If you pride yourself on your makeup or grooming routines, don’t place the light above you. Instead, fit it above the walkway. This will provide you with a less harsh light, while still allowing you to be lit up from behind when looking into the mirror. Wall lights are also an option, but make sure these are symmetrical and placed on each side of the mirror or you’ll end up with unbalanced lighting.

Another solution is task lighting. This lighting is typically used to illuminate spaces designed for specific activities. Around a mirror is recommended for this type of lighting placement. However, make sure the lights you choose do not cause shadows. Pick lights that sit over the mirror or opt for wall lights that sit on the sides of the mirror.

Nuie lifestyle bathroom with mirror image

Observe the IP rating chart to ensure you choose the right IP rating for your bathroom

When lighting is fitted inside certain zones, you will need to make sure that you adhere to the zone requirements with IP ratings. The IP rating chart below shows the minimum ratings required for such spaces.

ZoneLocationMinimum rating
0Inside the shower or bath. IP67 (completely immersion proof) with low voltage required.
1Directly above the bath or shower. IP65 means light fittings must be dust-tight, protected from low-pressure jets and no water should seep into the fitting.
2Either side of the shower, bath or a radius of 60cm from the sink. IP44 means light fittings must be protected from splashes of water.

Measure to find the right bath size

Even if you have your dream bath in mind, think about how much room you can afford to use for this fitting. As always, plan carefully and you can still have an amazing bathroom design. Freestanding baths are a favourite amongst property owners. However, they won’t always fit in smaller bathrooms and are not always worth the large size in bigger bathrooms if you have other design ideas in mind.

Instead, choose to have a smaller freestanding bath that matches the size of a standard bath.

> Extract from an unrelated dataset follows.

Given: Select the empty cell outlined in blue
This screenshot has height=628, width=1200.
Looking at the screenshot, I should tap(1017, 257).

This measurement can be anywhere from 1500mm to 1800mm in length. So, if you do have the space available, the centre of the room is ideal as your bath can become a focal point of the room. For bathrooms with limited space where a freestanding bath is not an option and could potentially block points of access, a short roll-top bath, slipper bath or back-to-the-wall bath is advisable.

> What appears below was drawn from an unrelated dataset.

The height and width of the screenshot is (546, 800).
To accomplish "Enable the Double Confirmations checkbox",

Want to make sure your bath will fit into your washroom? You can check out our how to measure bath size guide.

Choose the right bath weight

If you’re aware of fiction where the bath falls through the ceiling, this isn’t far from being possible. That’s why the weight of the bath and how heavy it will be when filled with water are vital to consider. If you are unsure about how strong your home’s structure or flooring is, speak to a building or structural engineer before installing your bath.

Alongside the size and the weight, you will also need to ensure you can bring the bath into the home. If the bath is too large, this can make for a difficult or even impossible task when approaching doorways and corners. In some cases, people have had to remove windows from their property and lift the bath through the open space using a crane just to get it to the home. So, opting for a suitably sized bath is recommended.

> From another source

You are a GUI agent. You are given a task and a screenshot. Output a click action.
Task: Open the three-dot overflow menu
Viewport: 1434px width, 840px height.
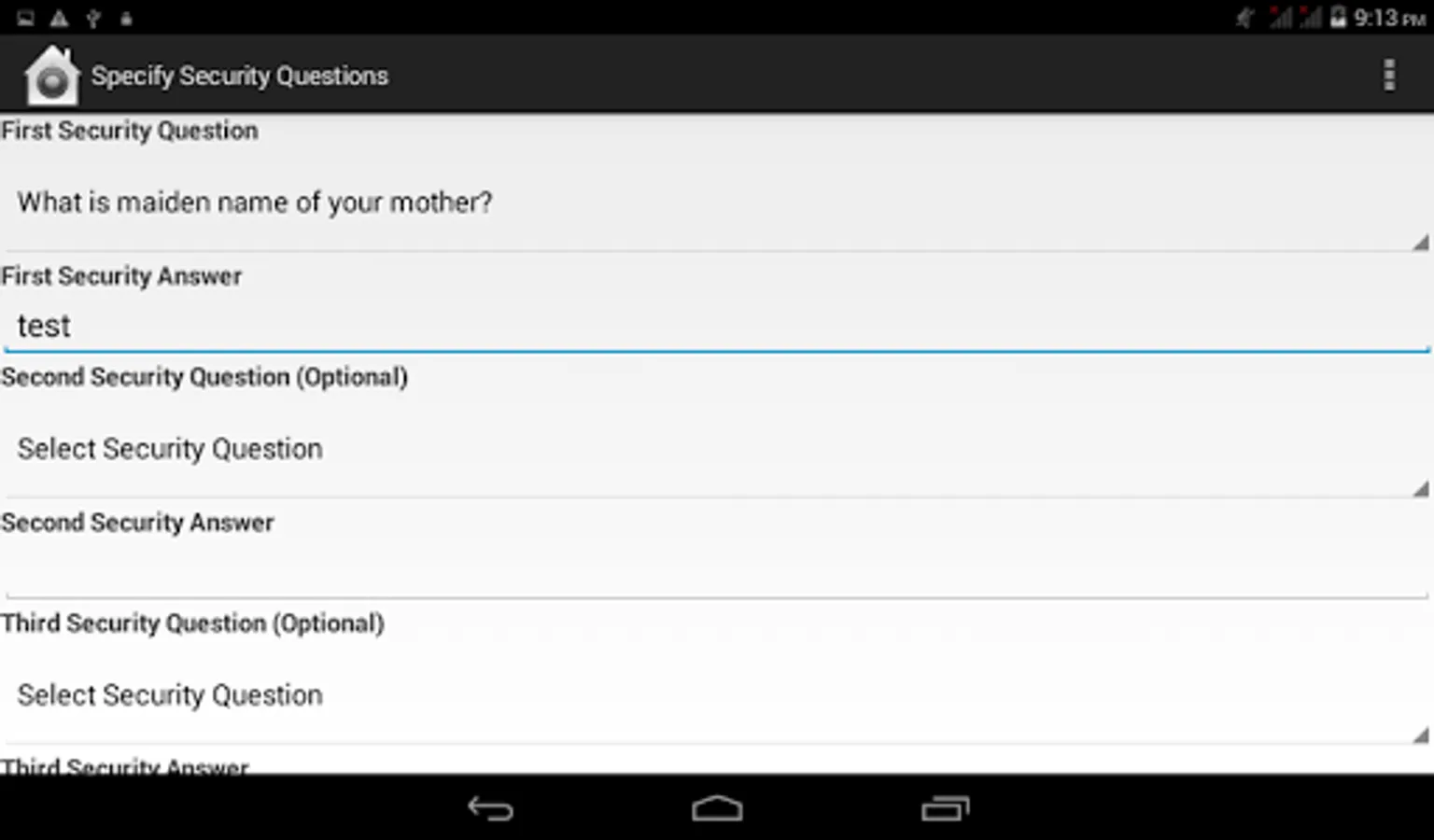click(x=1389, y=75)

Moving forward with your bathroom fitting

You’ve checked, double-checked and triple-checked your planning for your bathroom. Now you’re ready to move on to fitting your new bathroom pieces! One last thing to remember is…

Install your bathroom furniture in a specific order

Installing your furniture in a certain way is vital because you might find the placement of one piece will disrupt another as you bring your new bathroom design to life.

  • Check all pipework is in place and that wall coverings require minimal adjustment.
  • Consider the size of the wall coverings and check supports are in their correct position.
  • Install the underfloor heating in a way that won’t let it be damaged during its fitting process.
  • Select furniture that requires two-part installation (e.g. a waste fitted before the bath)
  • Chosen a freestanding bath? Fit this last to prevent the risk of damage.